Faison Law Group

Overview of Venture Terms Part I

M. James Faison, attorney at the Faison Law Group, discusses important topics for young and growing companies navigating the venture capital process. These topics include key terms in venture capital and the importance of selecting the right entity type and state of incorporation.

Starting with venture capital terms, two main funding rounds exist: price (equity) rounds and non-price (non-equity) rounds. In price or equity rounds, the company is assigned a value, and shares or stocks are issued accordingly. The process requires creating different classes of stocks and seed rounds. This process is generally more costly and time-consuming, making it more suitable for later stages in a company’s growth.

On the other hand, non-price or non-equity rounds, also known as friends and family rounds or convertible rounds, do not require placing an immediate value on the company or issuing shares. Instead, convertible securities are issued, which later convert into shares. This approach is faster and cheaper, making it more viable for early-stage companies. Types of convertible securities include convertible notes, KISS (Keep It Simple Security), and SAFE (Simple Agreement for Future Equity). Legal costs for coordinating these two funding rounds can vary greatly.

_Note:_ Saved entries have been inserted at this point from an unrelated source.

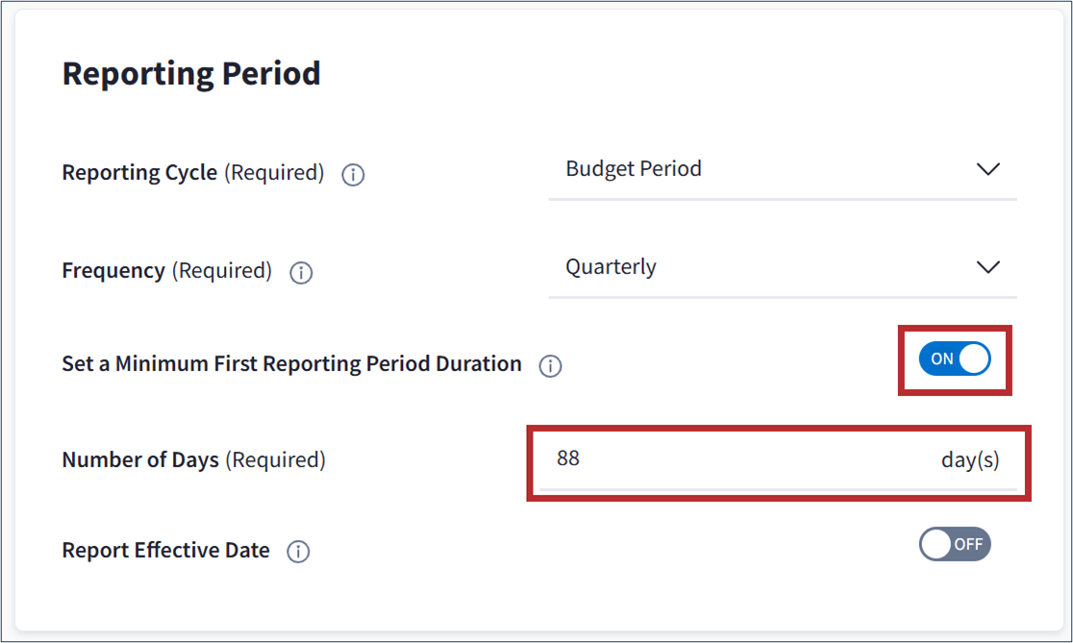Click the info icon beside Frequency
Screen dimensions: 1073x643
(301, 273)
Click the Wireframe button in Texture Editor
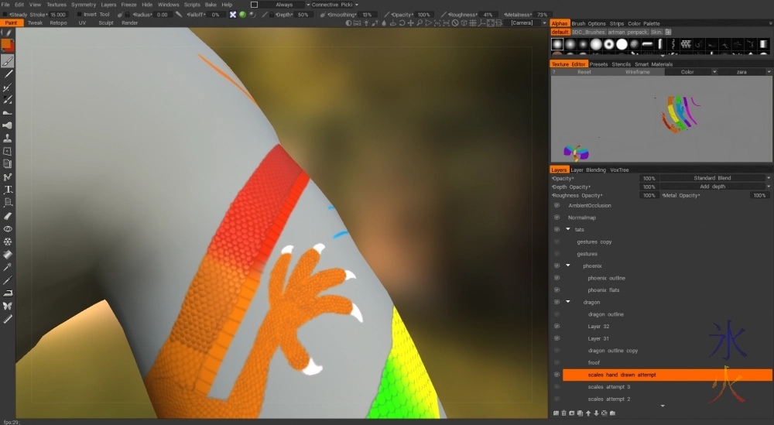This screenshot has height=425, width=774. pos(637,72)
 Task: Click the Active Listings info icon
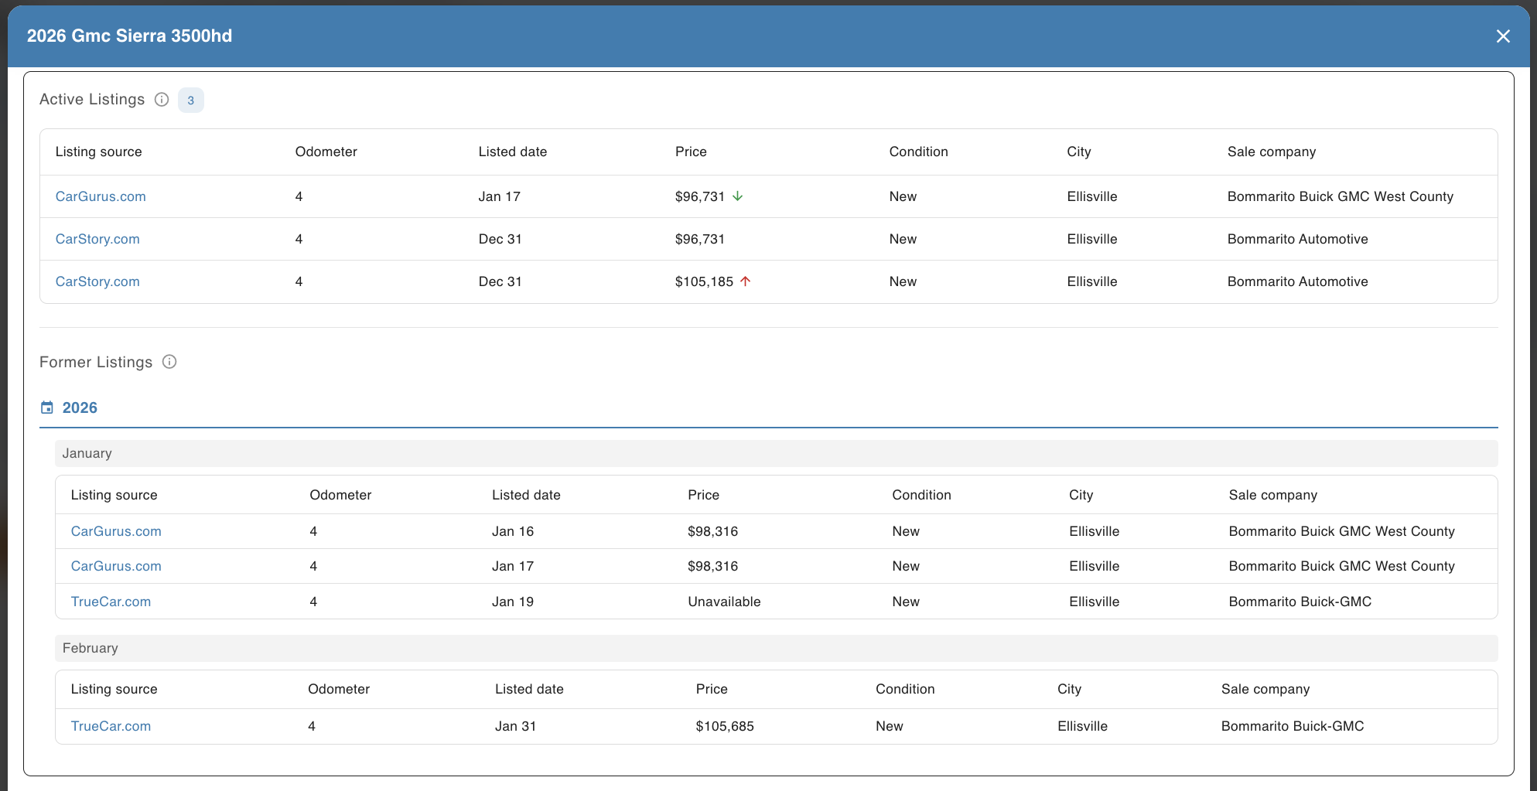pos(162,100)
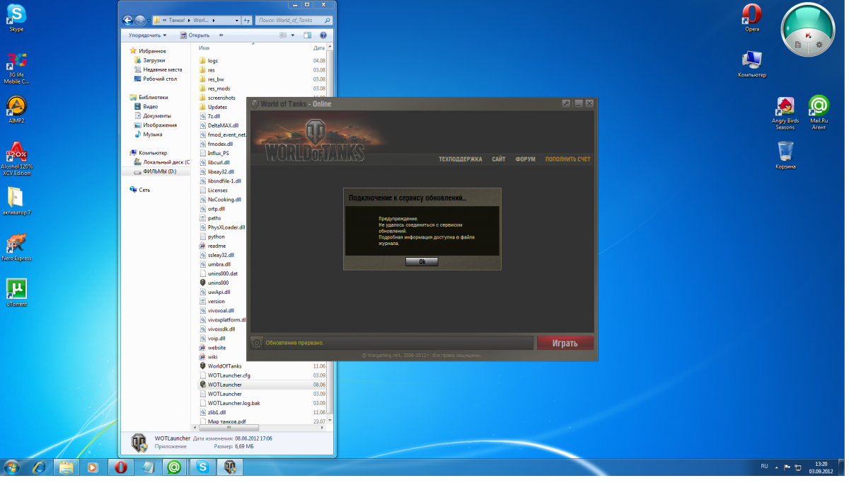The height and width of the screenshot is (483, 849).
Task: Select Загрузки in the navigation pane
Action: tap(154, 60)

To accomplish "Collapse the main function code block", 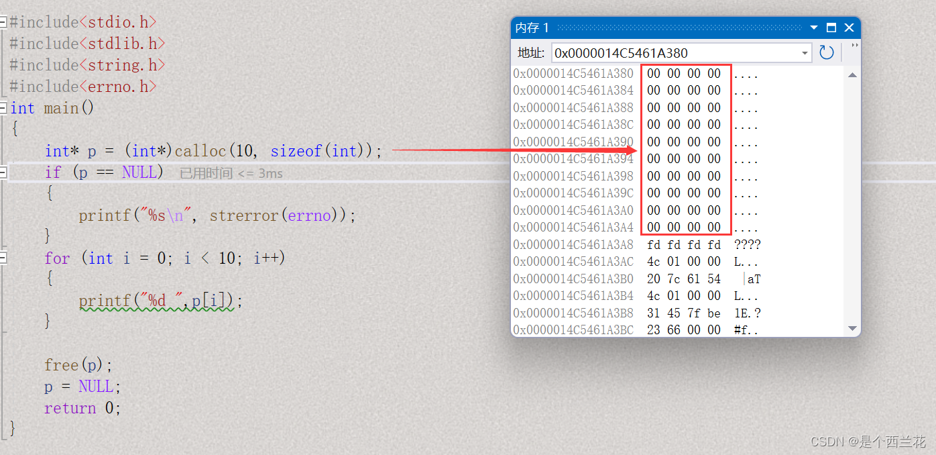I will point(4,107).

Regarding the choice of business entity, James discusses common options. S Corps have limitations on share classes and shareholder count, while C Corps has the potential to be publicly listed and tax benefits under the qualified small business benefit. Finally, Delaware remains popular for historical reasons concerning the state of incorporation. More states, however, are adopting business-friendly corporate laws. Sophisticated investors may continue to prefer Delaware incorporation in the later stages of the venture process.